What are the 2 different pneumococcal vaccines?
1. Prevenar (7-valent)- protects against 90% of serotypes, effective in children <2. Free to those cildren at risk (indiginous or with pre-disposing medical condtitions).
2. Pneumovax (23 valent): given to older children and adults.
Is there an effective meningococcal vaccine?
There are effective vaccines for serotypes A, C, Y & W-125, however B is the most common serogroup in austalia and no vaccine exists for this: it is poorly imunogenic and has structures identical to human cells (may induce immunopathology).
When must the HiB vaccine be administered?
2, 4, 6, and 12 months.
What is the difference in presentation of pyogenic versus viral/ aseptic meningitis?
Both present with headache, fever, nuchal rigidiity and malaise, however viral meningitis is far less likely to present with alterations in consciousness, seizures or focal neurological signs.
What are the three most common viruses responsible for VM?
1. Enteroviruses
2. HSV II
3. Arboviruses.
What are the findings on CSF examination in viral meningitis?
1. lymphocytic infiltrate
2. normal/ slightly elevated protein
3. Normal glucose
4. Normal to slightly elevated opening pressure
5. NO ORGANISMS.
What is the mangament of aseptic meningitis?

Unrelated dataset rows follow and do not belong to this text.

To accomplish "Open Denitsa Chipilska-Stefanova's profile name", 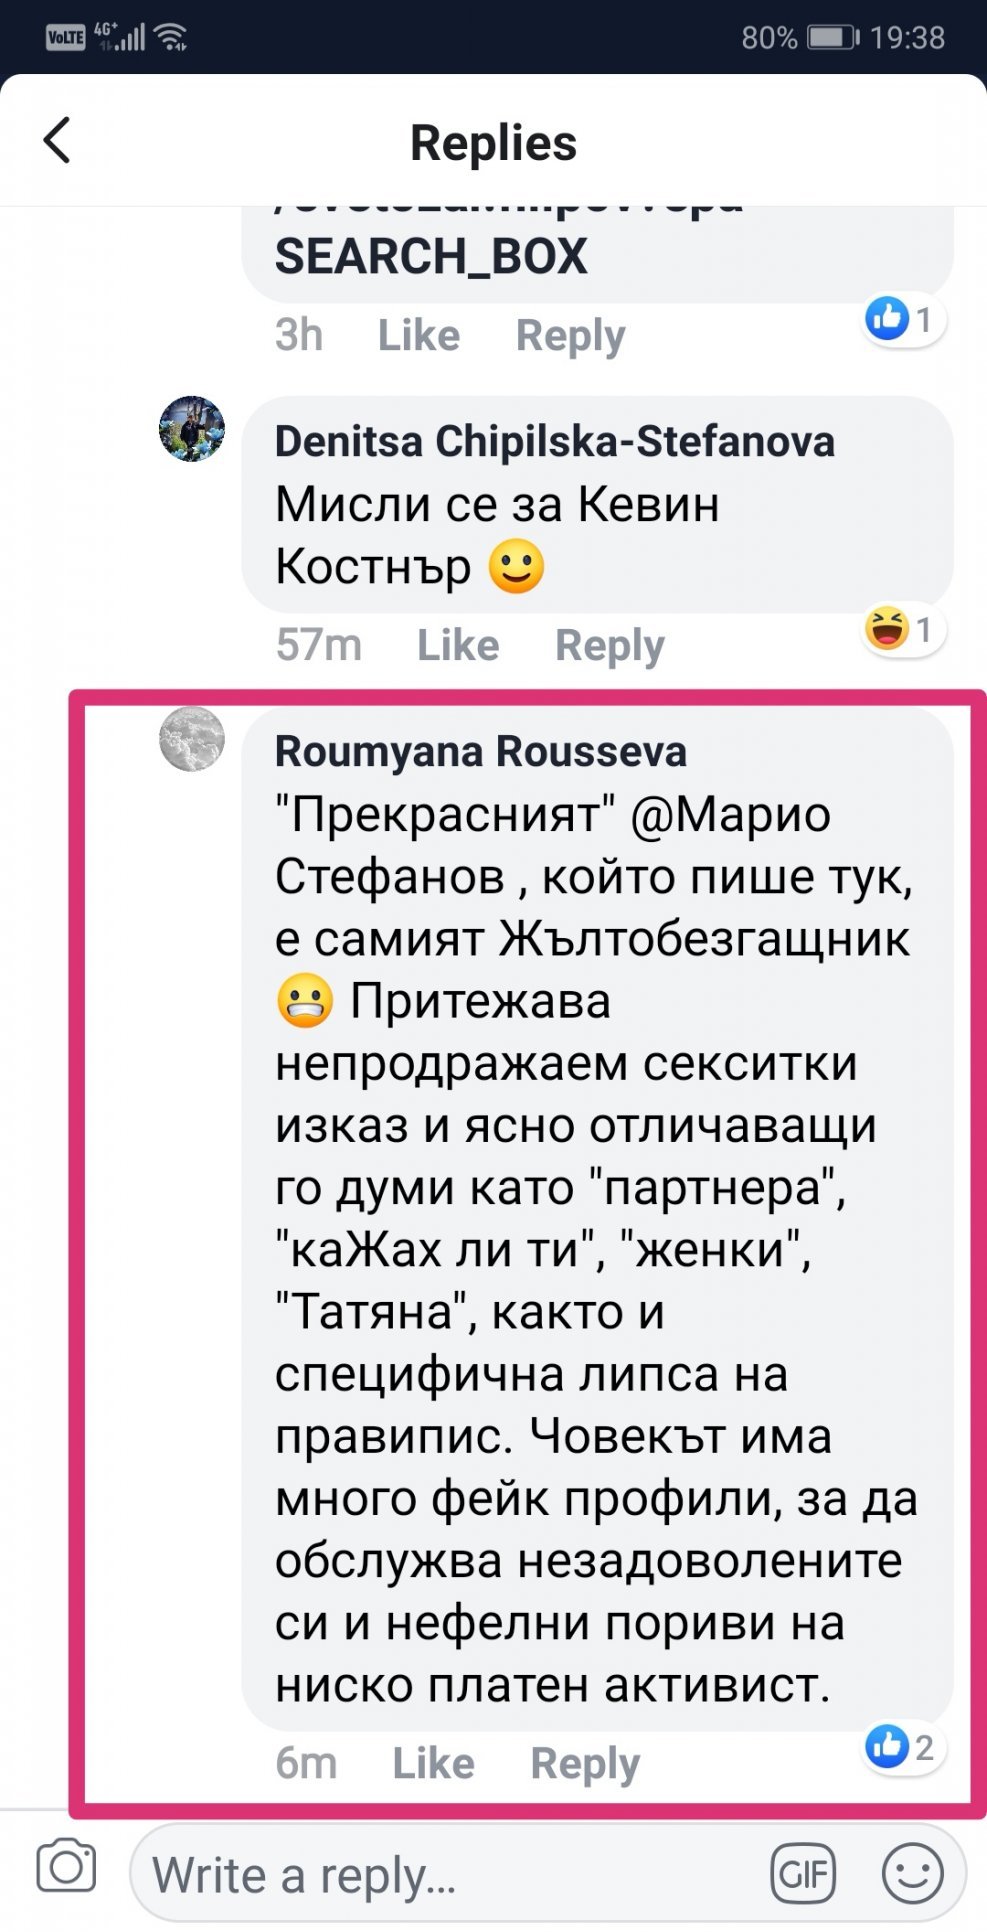I will pyautogui.click(x=554, y=441).
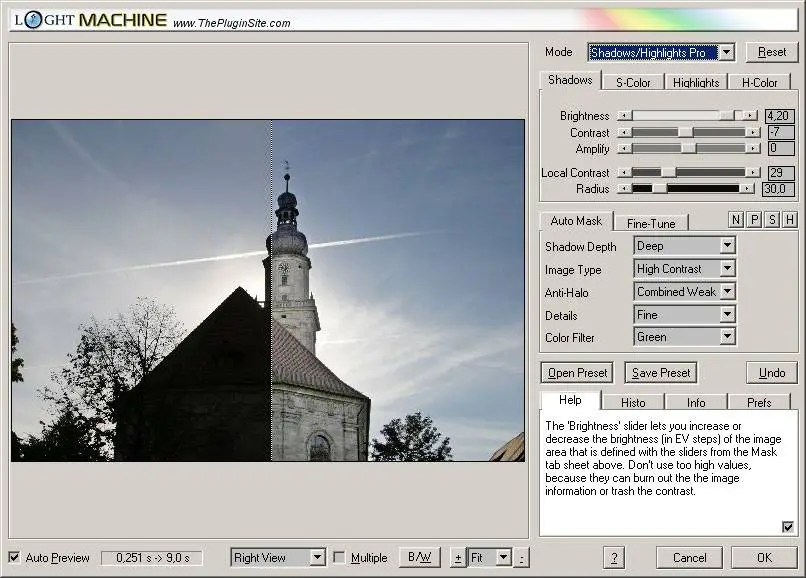
Task: Click the S mask button
Action: [772, 220]
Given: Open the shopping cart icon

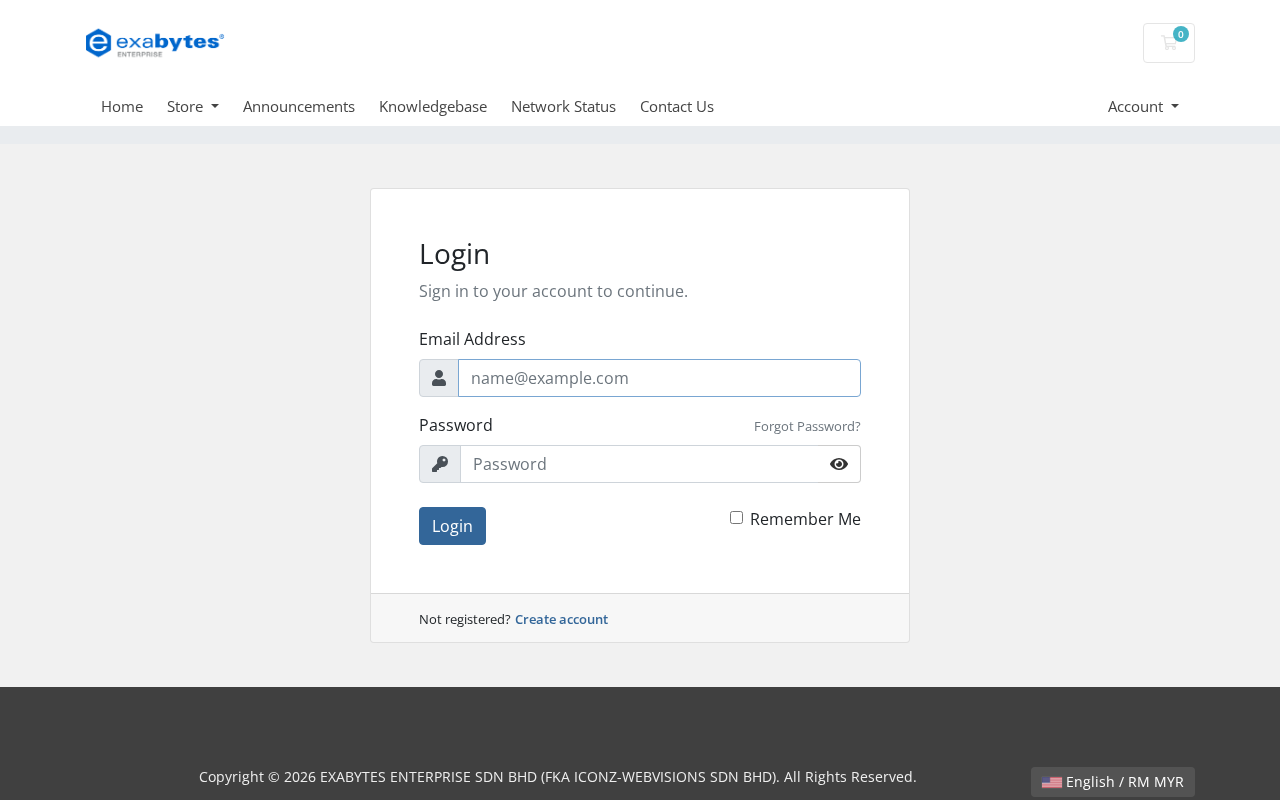Looking at the screenshot, I should click(1168, 43).
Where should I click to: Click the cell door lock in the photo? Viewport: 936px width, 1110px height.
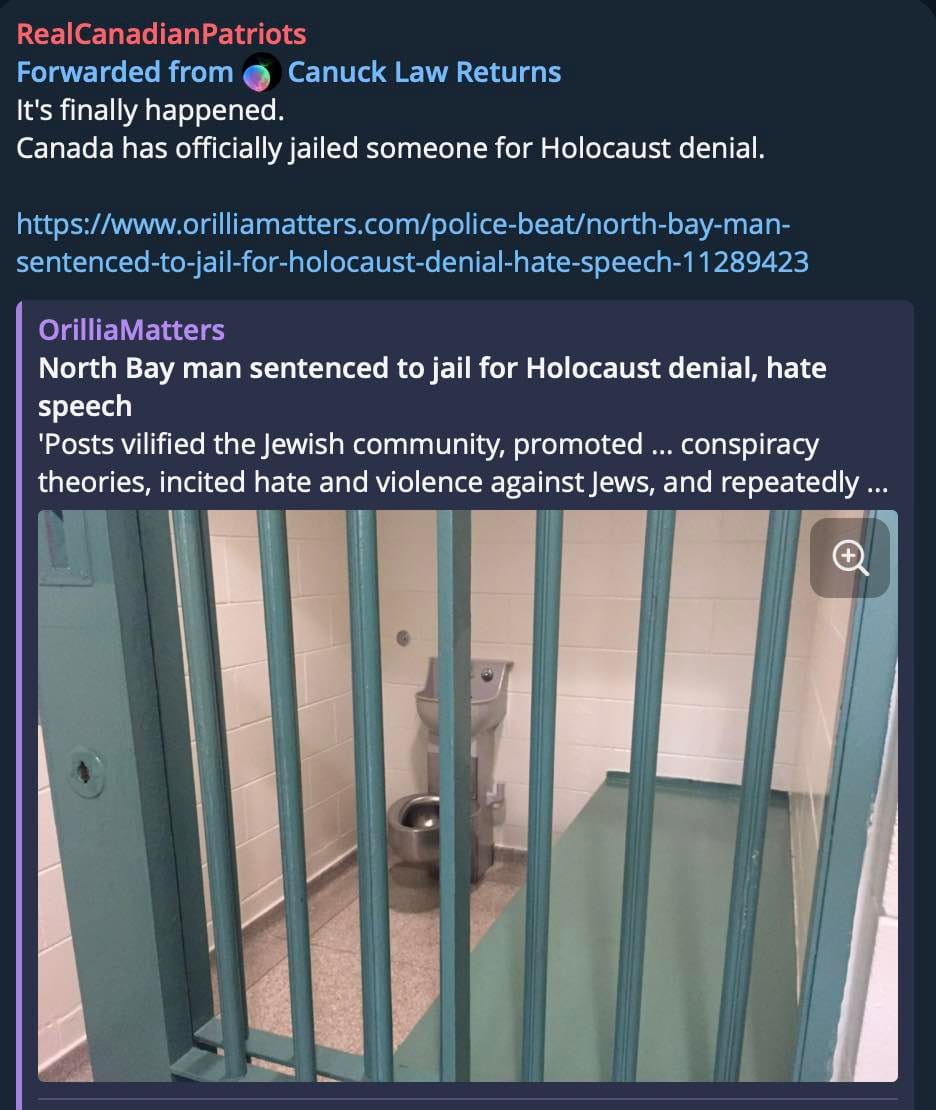(x=86, y=773)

Primarily symptomatic: analgesic, anti-pyretic, anti-emetic. Normally self limiting over several days. Can give anti-virals in HSV men. Excellent prognosis.

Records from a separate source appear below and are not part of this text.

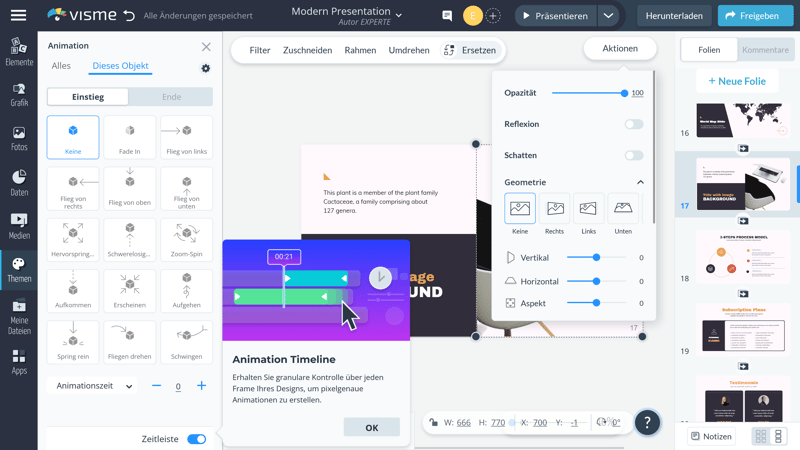This screenshot has width=800, height=450.
Task: Click the undo arrow icon
Action: coord(129,16)
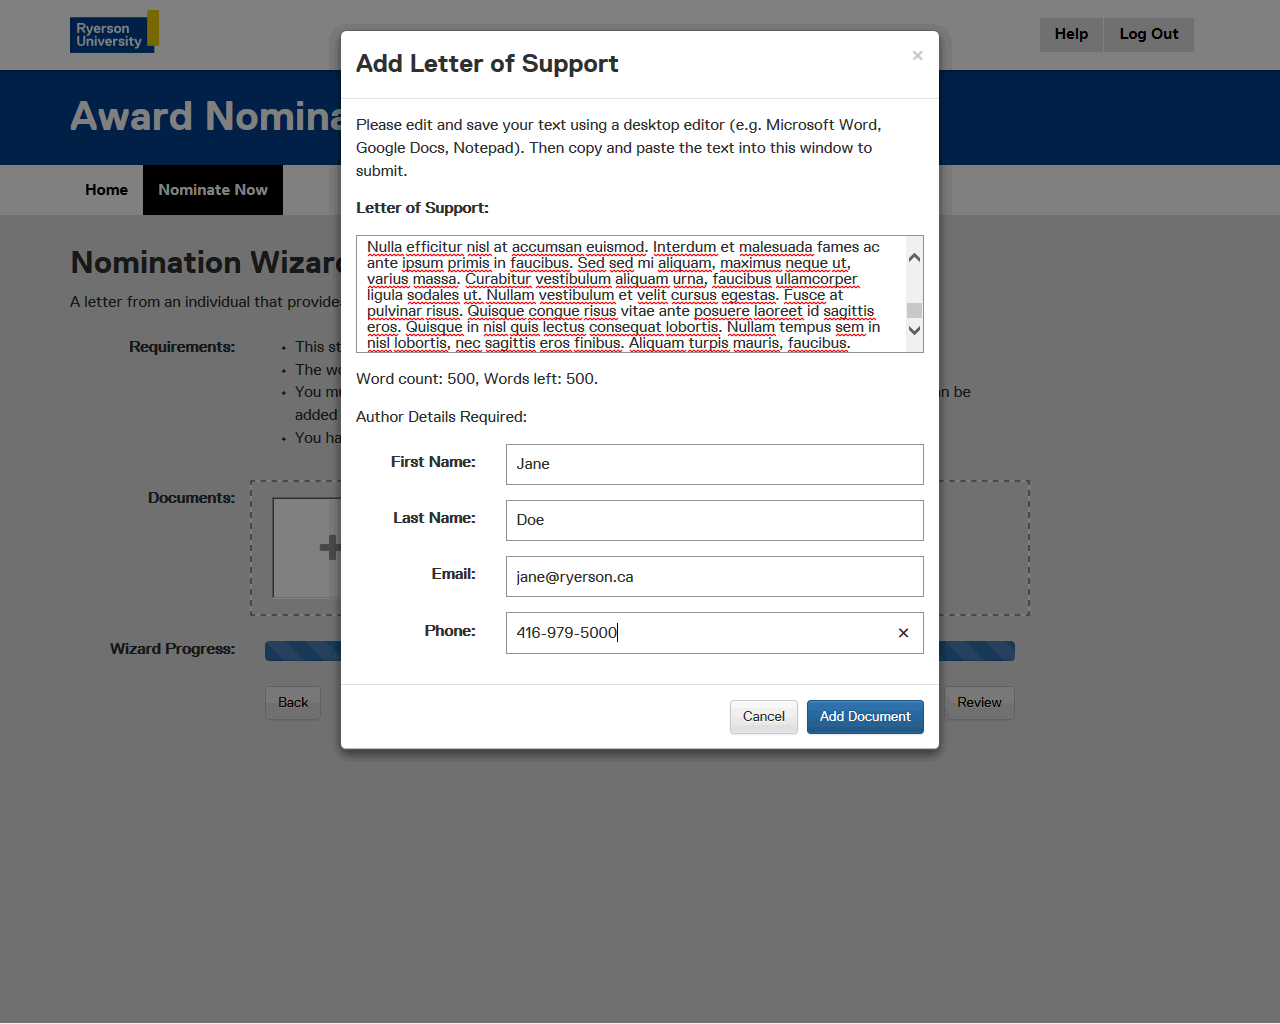This screenshot has height=1024, width=1280.
Task: Switch to the Nominate Now tab
Action: tap(213, 190)
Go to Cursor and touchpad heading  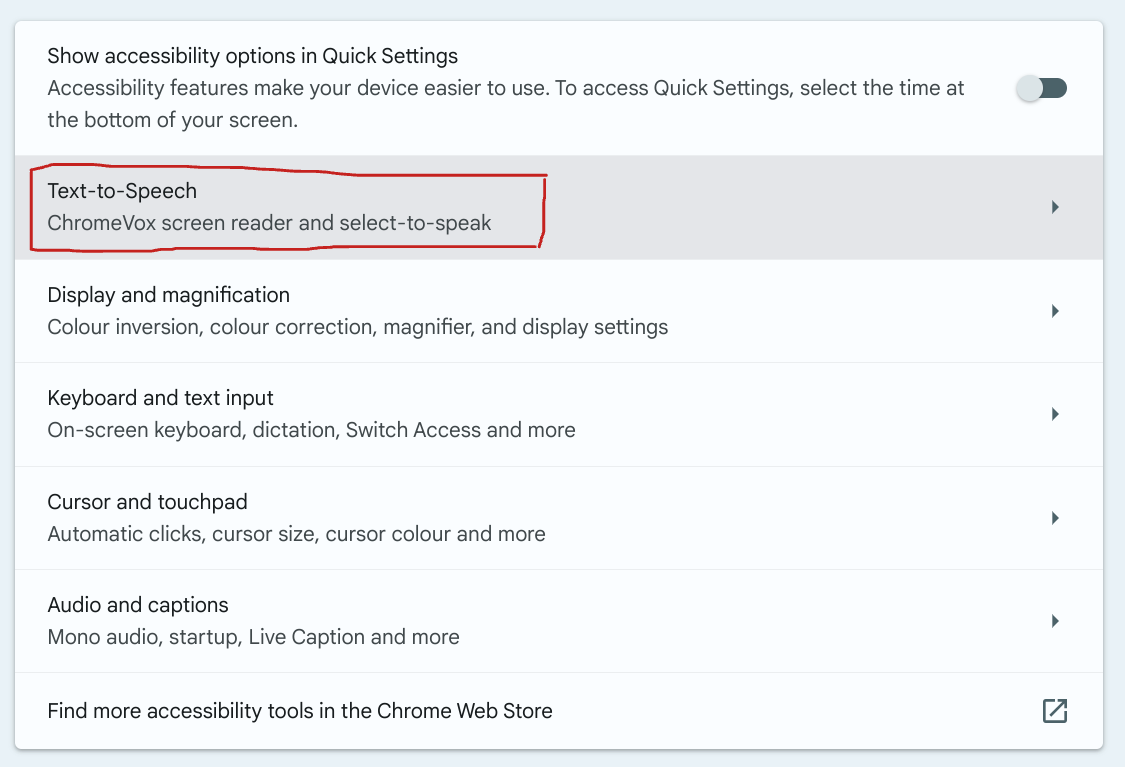147,502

Ependymoma's- arise where in children and where in adults. Consequences?
In children, found in 4th ventricle. Here, they cause obstructive hydrocephalus rather than invasion of the pons or the medulla. 5-10% of brain tumors in children.
In adults, form in the SC (spinal ependymoma).
CSF dissemination is common.
On histology, which of the glioma's has sheets of regular cells, with spherical nuclei and finely granular chromatin with a surrounding clear halo of cytoplasm.

N.b this tumor is mostly found in the cerebral hemispheres, with a predilection for white matter. Often have a history of several years of neuro symptoms eg seizures.
Oligodendroglioma. Adult tumor (40s-50s), good prognosis with treatment (5-10years).
Half of patients with temporal arteritis also suffer from what:
Polymyalgia rheumatica.
Young girl, develops band-like pain from the forehead (bilaterally) around to the occiput. Sometimes radiates to the neck. Lasts about 30 minutes. What type of headache.
Tension headahe, acute.
Chronic = 15days/ month, for >6months.
55 year old man, sudden onset of unilateral headache around the front of the face. Seeing double. Cause?
Temporal arteritis: patient >50yo. Unilateral, with visual disturbances. May also have fever/ malaise/ weight loss.

N.b headache + weight loss in a man > 50 is temporal arteritis or cancer.
What are the RFs for meningitis?
- Male
- Low SES
- Crowding
- Splenectomy
- Sickle cell disease
- Prev resp infection
- Alcohlism/ cirrhosis (impaired synthesis of proteins)
- Diabetes.
A patient with alcoholic cirrhosis presents with a febrile coma. What should be suspected and what should be done.
Bacterial meningitis: even if LP cannot be performed, commence prophylactic IV ampicillin with a 3rd gen cephalosporin (cephalexin).
What is spasticity a sign of eg clasp knife.
UMN lesion- exaggeration of stretch reflex.
What system is affected if a paitent demonstrates rigidity eg lead piping, cog-wheeling (describe each).
Extra-pyramidal system: eg Parkinson's disease.
Lead pipe: constant throughout range of motiom/.
Cog-wheel: result of superimposition of rigidity, on tremor --> ratchetlike interruptions, typically seen at the wrists.
What is the pathology behind paratonia?
Paratonia: limb stiffens in response to any contact. Degree increases with force exerted by the examiner.
Cause: frontal lobe, or diffuse brain damage.
What are the causes of a) resting tremor, and b) action tremor.
a) PD
b) Beta-agonists, nervousness or cerebellar disorders.